The “DOGE Duo” are premier examples of remote workers, but I’ll avoid the “one rule for thee, another for me” angle and share some facts.
Musk and Ramaswamy relied on facts to make fortunes in highly technical businesses, but their remote work vendetta smells like pre-cooked prejudice and ideological payback, not careful assessment. Their attack on remote work is one prong of Donald Trump’s assault on our federal workforce.
They claim canning remote work will “make government more productive.” They assert that returning every civilian employee to federal buildings full-time makes them more efficient and thus more vulnerable to firing. These “innovators” are candid: this is their and Trump’s real goal.
As EPA Regional Administrator for Region 7— the Heartland—during the Obama Administration, I know something about remote work’s history and results in the federal government. Our Region piloted EPA’s test of what then (2011-13) we called “telework.” First a cautious skeptic, I became a champion of super-charging our federal workers’ dedication using remote work technology. This experience persuaded me that remote work serves the American people well.
I moved to Washington, DC, in 2015 to head EPA’s national operations office, where I was charged with helping 15,000-plus EPA employees–from Guam to Maine–pioneer remote work and assess its viability. Our national results were clear. Region 7’s telework success was no unicorn. Doubters again became believers.
I was the agency’s senior human resources officer. Critics knew where to find me. We faced internal issues about this new way of working, but I heard not a discouraging word from EPA’s national partners and customers about our agency’s remote work.
First regionally and then nationally, we learned “work is what you do, not where you do it.” As the political appointee leading EPA’s Heartland Region, much of my job was listening carefully to our partners. I often asked state agencies, regulated businesses, elected officials, and local governments, “Are my EPA colleagues who work remotely harder to reach, harder to meet, slower to act?” Their answer: NO!
Sure, EPA’s Heartland critics forthrightly criticized the agency’s environmental policies and actions. But bottom line: the governmental, private-sector, and non-profit partners EPA relies on had not one negative word about remote work.
For EPA staff who worked remotely, the facts don’t just speak for themselves: they shout! Surveys documented that remote work made colleagues happier and more productive. It saved commuting time. That it lowered office rental costs sealed the deal. Like so many innovations in how we work, once you move forward, you don’t go back.
Skeptical? Ask a federal worker in your neighborhood, at your church, or whose kid attends school with yours. They’re not hard to find: 85 percent of federal employees work outside Washington, DC. Federal agencies are metro Kansas City’s biggest single employer, and second-biggest in St.
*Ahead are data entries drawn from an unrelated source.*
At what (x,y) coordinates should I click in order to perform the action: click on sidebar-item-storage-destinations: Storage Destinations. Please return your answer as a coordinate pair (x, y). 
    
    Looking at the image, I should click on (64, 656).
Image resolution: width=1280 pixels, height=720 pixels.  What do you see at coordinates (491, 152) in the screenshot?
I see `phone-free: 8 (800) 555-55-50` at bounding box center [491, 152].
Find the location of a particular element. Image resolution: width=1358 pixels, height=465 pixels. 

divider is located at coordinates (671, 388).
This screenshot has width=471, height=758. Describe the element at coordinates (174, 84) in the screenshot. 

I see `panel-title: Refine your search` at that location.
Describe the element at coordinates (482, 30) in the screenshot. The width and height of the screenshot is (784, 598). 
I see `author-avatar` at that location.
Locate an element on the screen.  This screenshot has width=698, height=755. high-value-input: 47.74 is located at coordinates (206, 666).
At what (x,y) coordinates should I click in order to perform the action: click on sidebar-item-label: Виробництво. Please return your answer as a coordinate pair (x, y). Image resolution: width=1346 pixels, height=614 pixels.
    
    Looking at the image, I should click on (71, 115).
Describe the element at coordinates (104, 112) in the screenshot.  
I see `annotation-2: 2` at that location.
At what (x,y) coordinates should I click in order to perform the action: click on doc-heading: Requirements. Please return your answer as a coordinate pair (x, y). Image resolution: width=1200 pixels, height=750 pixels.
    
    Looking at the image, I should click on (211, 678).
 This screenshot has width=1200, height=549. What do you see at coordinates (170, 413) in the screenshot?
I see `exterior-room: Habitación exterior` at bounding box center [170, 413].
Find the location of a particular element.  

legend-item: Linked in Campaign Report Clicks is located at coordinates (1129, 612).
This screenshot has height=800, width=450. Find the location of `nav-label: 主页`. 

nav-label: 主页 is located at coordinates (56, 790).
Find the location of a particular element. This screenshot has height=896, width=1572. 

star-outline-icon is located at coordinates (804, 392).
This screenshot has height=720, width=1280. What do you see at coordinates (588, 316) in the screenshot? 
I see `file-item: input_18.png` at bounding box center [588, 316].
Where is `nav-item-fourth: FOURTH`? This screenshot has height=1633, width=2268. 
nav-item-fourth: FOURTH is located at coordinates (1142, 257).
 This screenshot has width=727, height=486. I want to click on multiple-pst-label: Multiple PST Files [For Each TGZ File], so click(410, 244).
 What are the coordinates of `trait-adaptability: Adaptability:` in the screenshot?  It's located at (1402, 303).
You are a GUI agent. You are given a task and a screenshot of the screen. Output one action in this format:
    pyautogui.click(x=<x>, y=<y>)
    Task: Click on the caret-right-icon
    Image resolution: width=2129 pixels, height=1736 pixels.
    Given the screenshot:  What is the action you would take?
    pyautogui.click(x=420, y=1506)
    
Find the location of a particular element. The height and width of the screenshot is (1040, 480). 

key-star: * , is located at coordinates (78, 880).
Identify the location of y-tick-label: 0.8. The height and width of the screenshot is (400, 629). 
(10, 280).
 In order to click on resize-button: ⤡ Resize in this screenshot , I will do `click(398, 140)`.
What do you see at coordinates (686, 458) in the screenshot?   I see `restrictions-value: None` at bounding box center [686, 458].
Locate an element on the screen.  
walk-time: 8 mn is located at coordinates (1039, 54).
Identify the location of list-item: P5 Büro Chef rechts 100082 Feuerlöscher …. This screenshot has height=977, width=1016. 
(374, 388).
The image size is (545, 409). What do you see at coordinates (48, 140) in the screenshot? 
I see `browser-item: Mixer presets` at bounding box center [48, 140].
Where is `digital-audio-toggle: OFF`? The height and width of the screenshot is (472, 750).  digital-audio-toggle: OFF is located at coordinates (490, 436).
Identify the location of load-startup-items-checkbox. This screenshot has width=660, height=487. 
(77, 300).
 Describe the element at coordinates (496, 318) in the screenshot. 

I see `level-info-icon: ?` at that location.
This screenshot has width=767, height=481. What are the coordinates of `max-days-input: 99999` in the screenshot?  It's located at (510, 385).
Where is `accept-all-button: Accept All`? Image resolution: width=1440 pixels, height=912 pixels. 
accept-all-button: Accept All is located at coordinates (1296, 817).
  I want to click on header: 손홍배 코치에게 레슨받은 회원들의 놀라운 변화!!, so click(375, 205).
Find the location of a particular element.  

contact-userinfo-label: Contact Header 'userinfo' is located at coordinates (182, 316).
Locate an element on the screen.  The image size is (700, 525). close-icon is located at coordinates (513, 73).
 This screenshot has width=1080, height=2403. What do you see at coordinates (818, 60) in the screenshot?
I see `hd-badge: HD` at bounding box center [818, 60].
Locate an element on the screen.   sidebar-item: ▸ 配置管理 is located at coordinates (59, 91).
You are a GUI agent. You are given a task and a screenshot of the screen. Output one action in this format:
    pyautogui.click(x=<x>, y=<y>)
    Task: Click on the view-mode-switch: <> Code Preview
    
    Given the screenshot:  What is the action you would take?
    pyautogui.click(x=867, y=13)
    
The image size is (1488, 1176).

Louis.
You’ll hear from these hard-working, dedicated people, whose jobs better our lives in so many ways, what I heard at EPA: “A federal office chair and agency coffee don’t do my job. I do, no matter where I sit.”
Donald Trump plans radical changes to the federal workforce. Some bad ideas deserve opposition because they will violate his constitutional obligation to “take Care the Laws be faithfully executed.” Others, like Musk and Ramaswamy’s attack on remote work, aren’t unconstitutional, just deceptive and vindictive.